::: Extracted material :::

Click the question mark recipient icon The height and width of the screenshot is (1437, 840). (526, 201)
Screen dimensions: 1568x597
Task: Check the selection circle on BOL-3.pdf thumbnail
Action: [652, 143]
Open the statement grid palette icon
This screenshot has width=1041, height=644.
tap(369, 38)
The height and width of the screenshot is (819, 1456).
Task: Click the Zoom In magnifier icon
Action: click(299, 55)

:::

* Task to carry out: Edit the rows above by changing "question mark" to "help" and leaving everything else as it is.

* Output of the task:
Click the help recipient icon The height and width of the screenshot is (1437, 840). (526, 201)
Screen dimensions: 1568x597
Task: Check the selection circle on BOL-3.pdf thumbnail
Action: [652, 143]
Open the statement grid palette icon
This screenshot has width=1041, height=644.
tap(369, 38)
The height and width of the screenshot is (819, 1456).
Task: Click the Zoom In magnifier icon
Action: click(299, 55)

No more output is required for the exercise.